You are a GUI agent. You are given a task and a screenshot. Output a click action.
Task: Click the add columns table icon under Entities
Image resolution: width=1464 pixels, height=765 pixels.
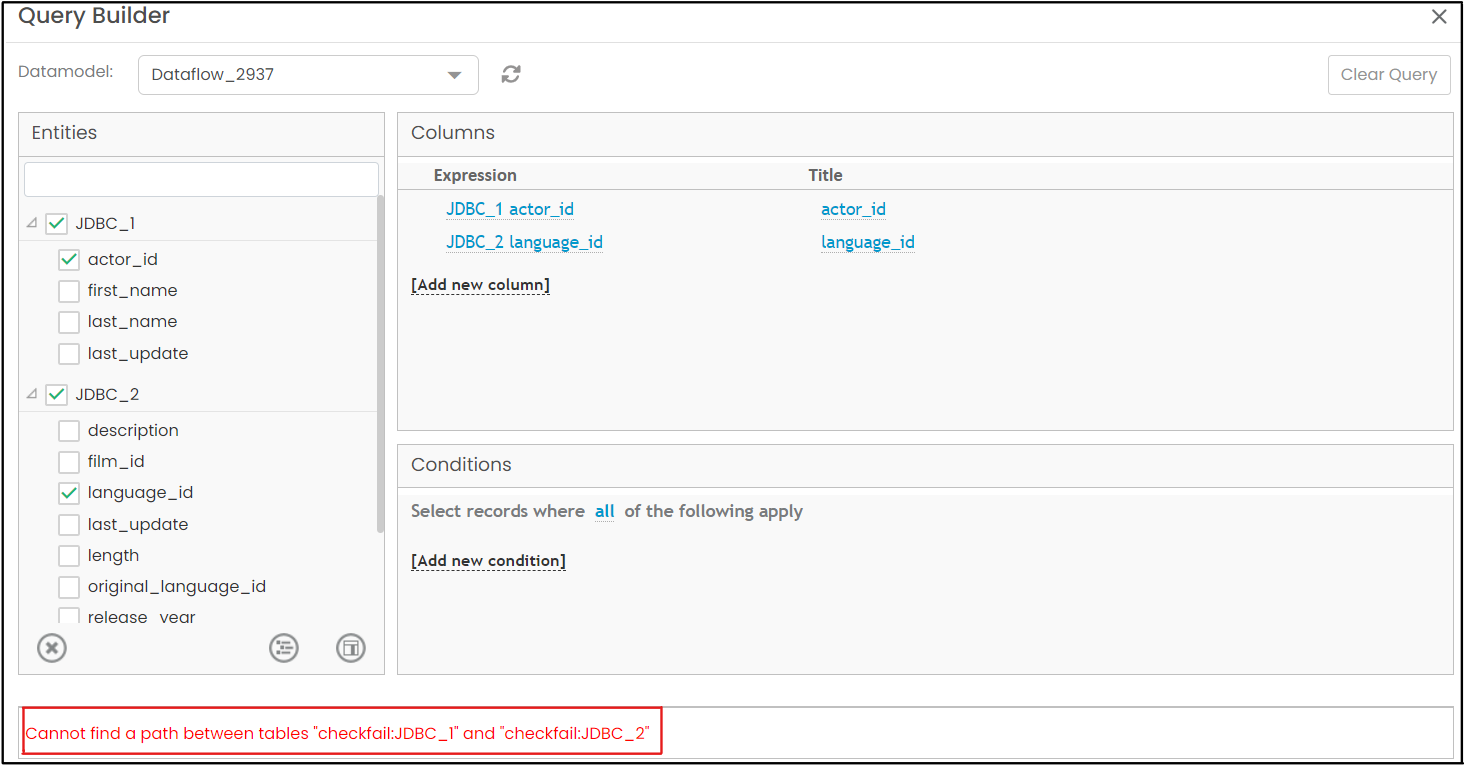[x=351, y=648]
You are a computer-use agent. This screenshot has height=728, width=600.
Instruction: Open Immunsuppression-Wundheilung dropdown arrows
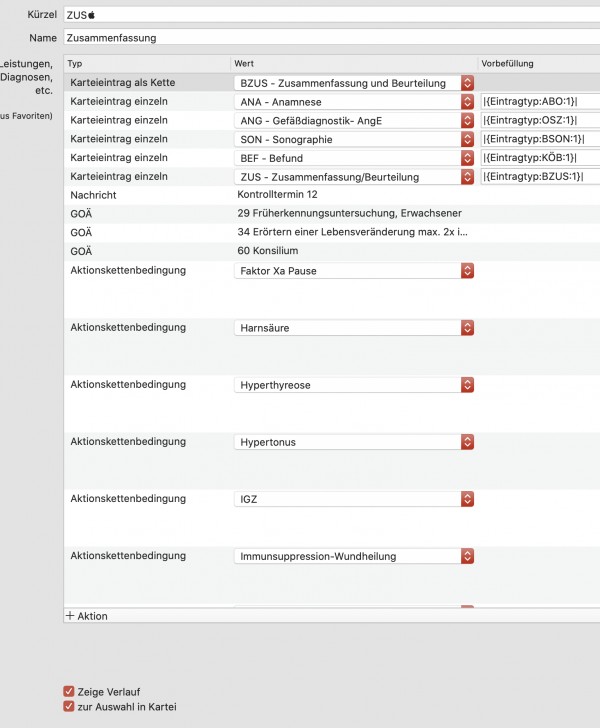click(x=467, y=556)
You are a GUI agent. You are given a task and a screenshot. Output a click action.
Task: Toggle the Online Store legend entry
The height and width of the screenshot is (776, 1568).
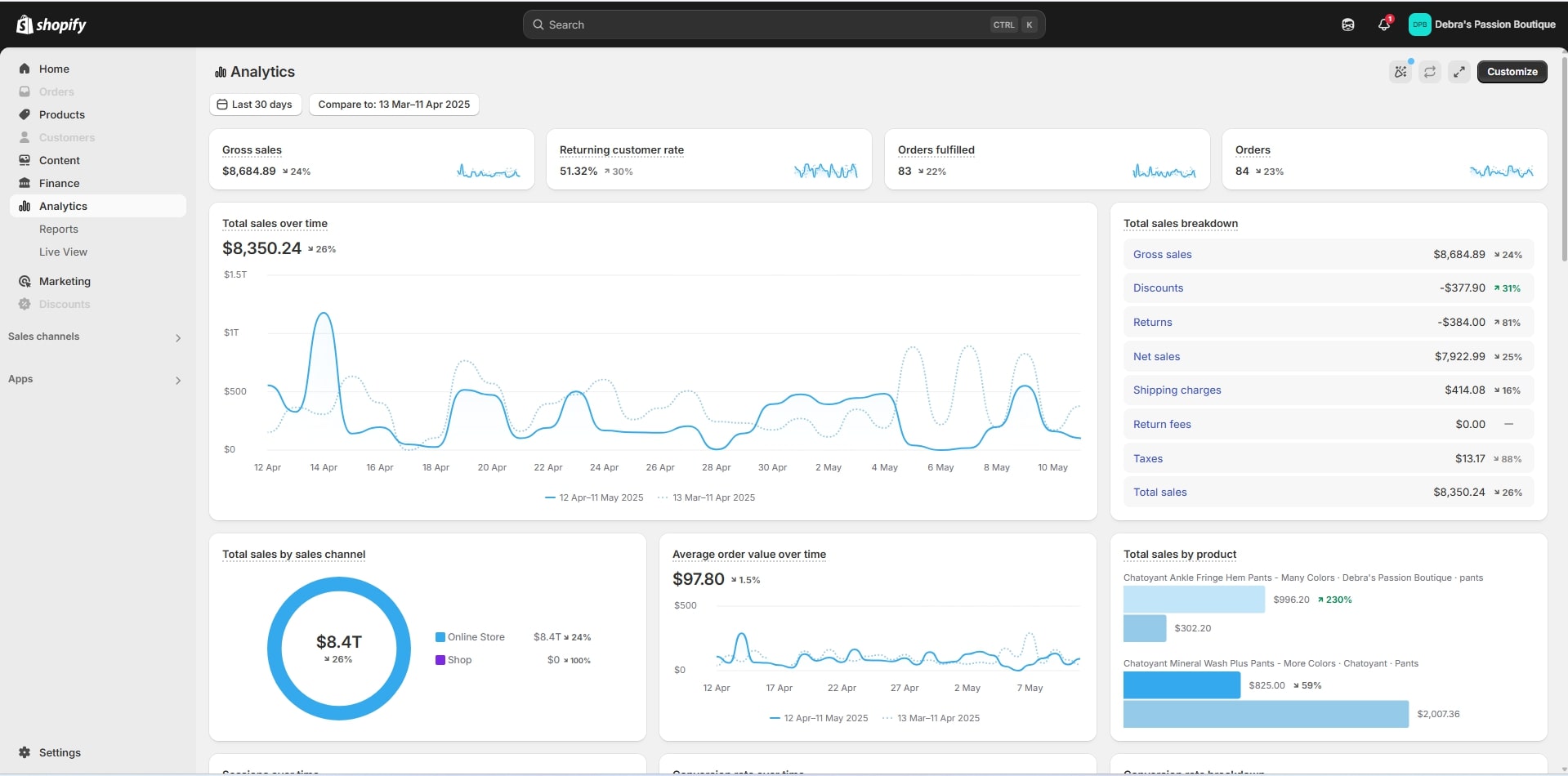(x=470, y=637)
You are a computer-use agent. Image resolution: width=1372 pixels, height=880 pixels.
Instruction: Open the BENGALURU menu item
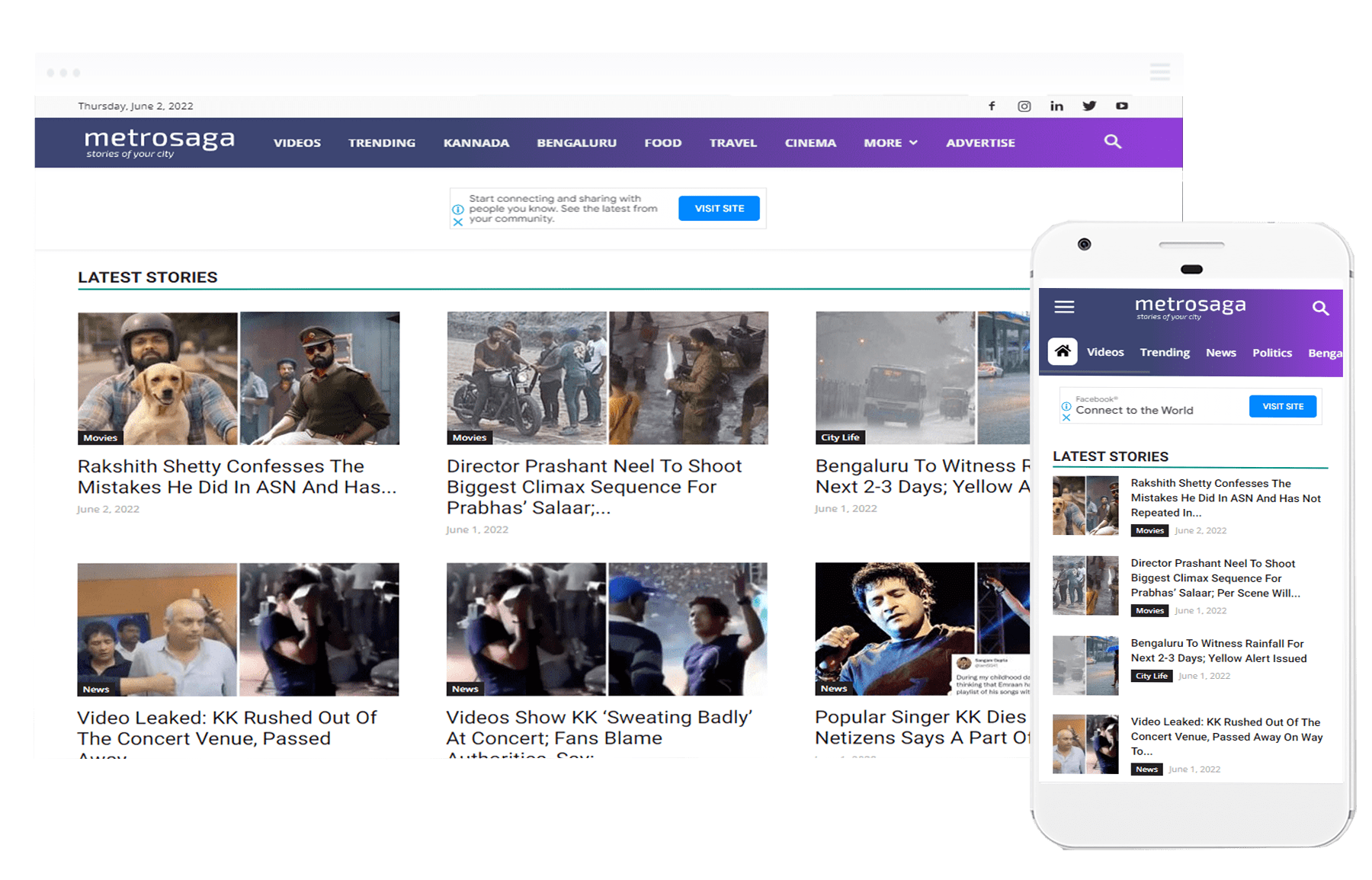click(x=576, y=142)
++++++++
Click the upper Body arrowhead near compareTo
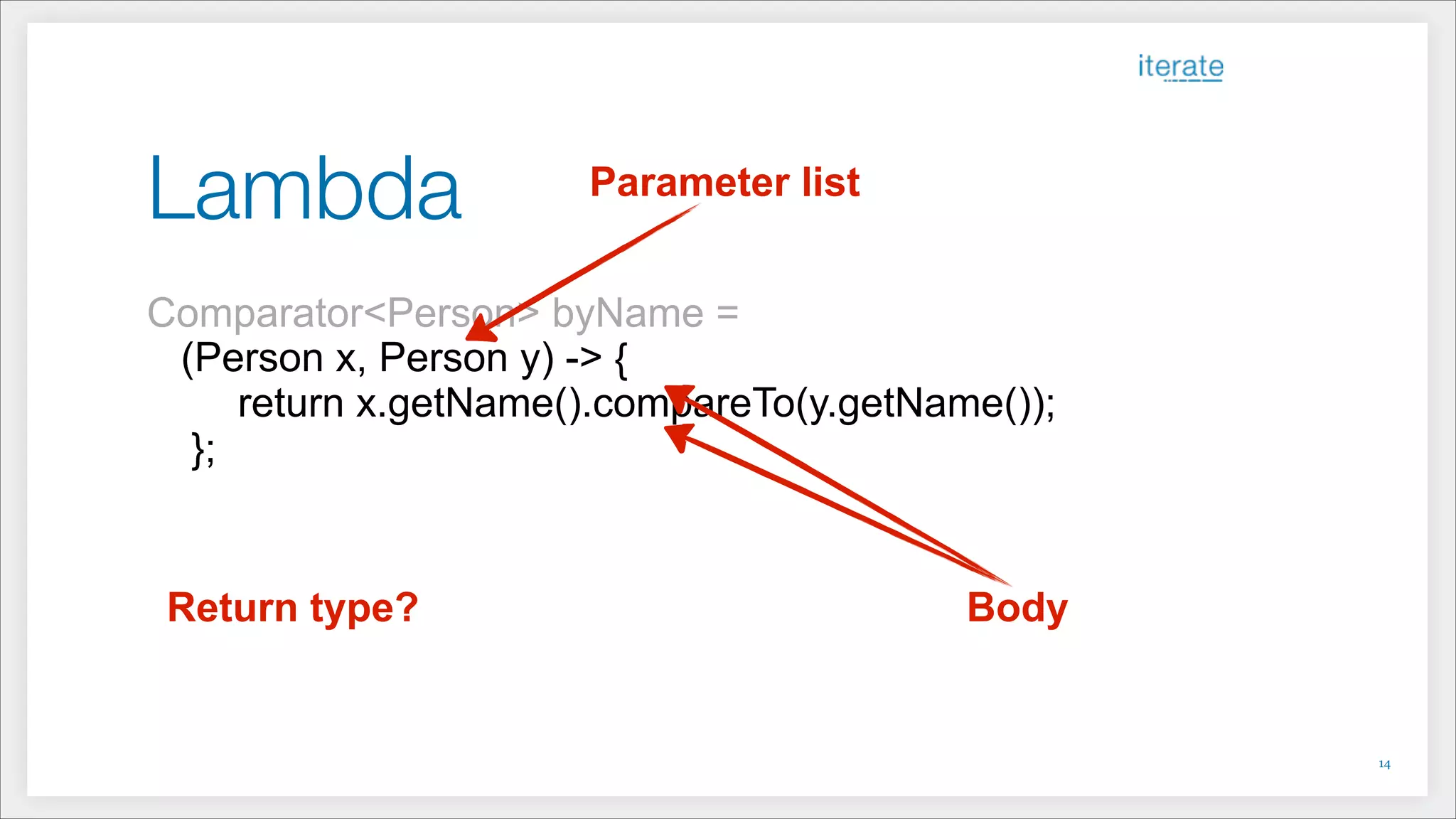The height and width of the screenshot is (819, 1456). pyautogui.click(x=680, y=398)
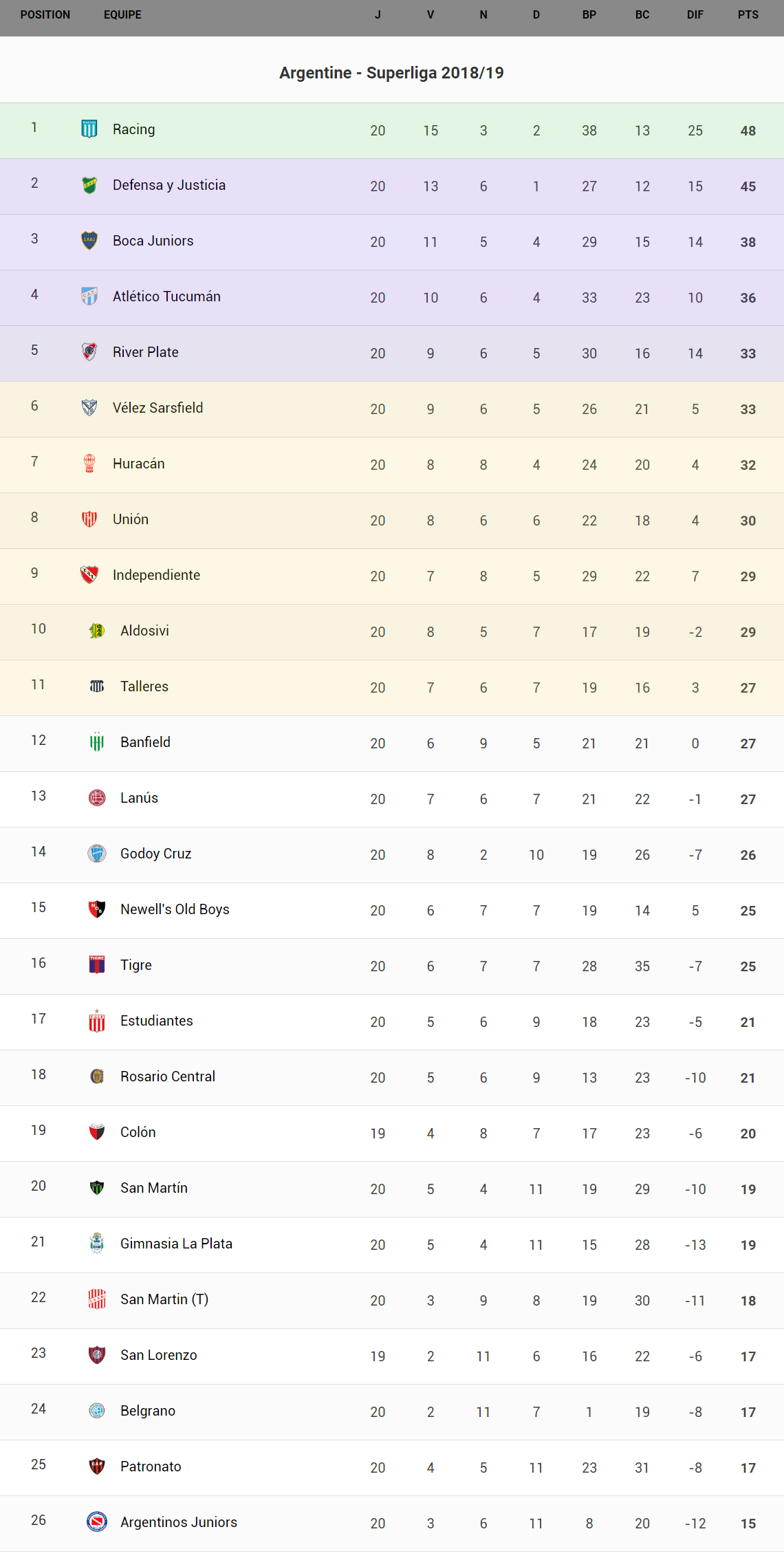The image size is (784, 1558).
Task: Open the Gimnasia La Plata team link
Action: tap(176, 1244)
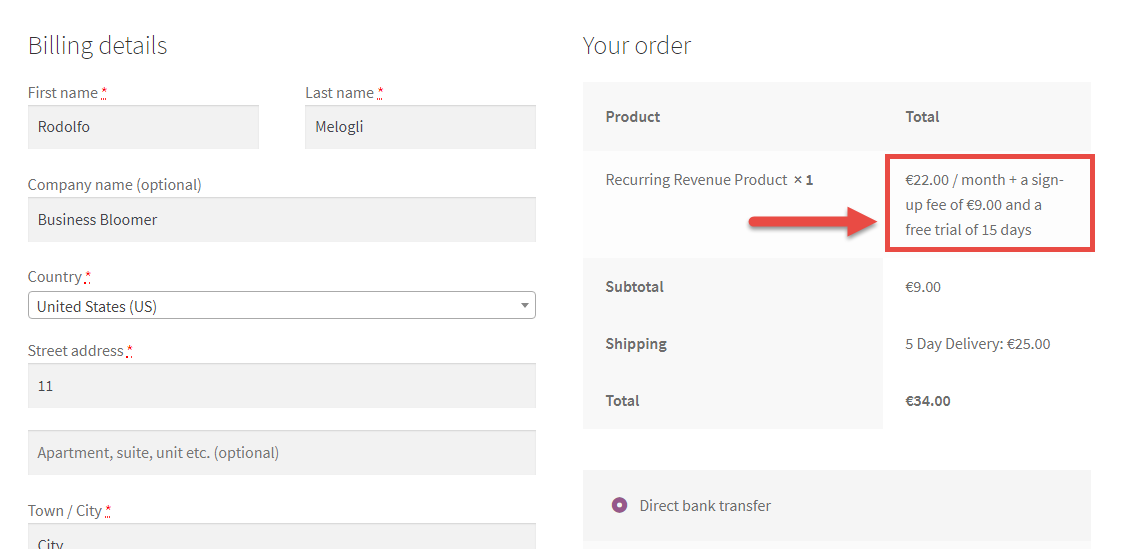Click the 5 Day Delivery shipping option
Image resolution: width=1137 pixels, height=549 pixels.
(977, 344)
++++++++
WHAT TO WORK ON:
All lines in the preceding records that hold the word "agent" need to be copied.

FINISHED TASK:
You are a GUI agent. You are given a task and a screenshot. Output a click action.
You are a computer-use agent. This screenshot has height=728, width=600.
You are a GUI agent. You are given a task and a screenshot. Output a click action.
You are a computer-use agent. Image resolution: width=1372 pixels, height=880 pixels.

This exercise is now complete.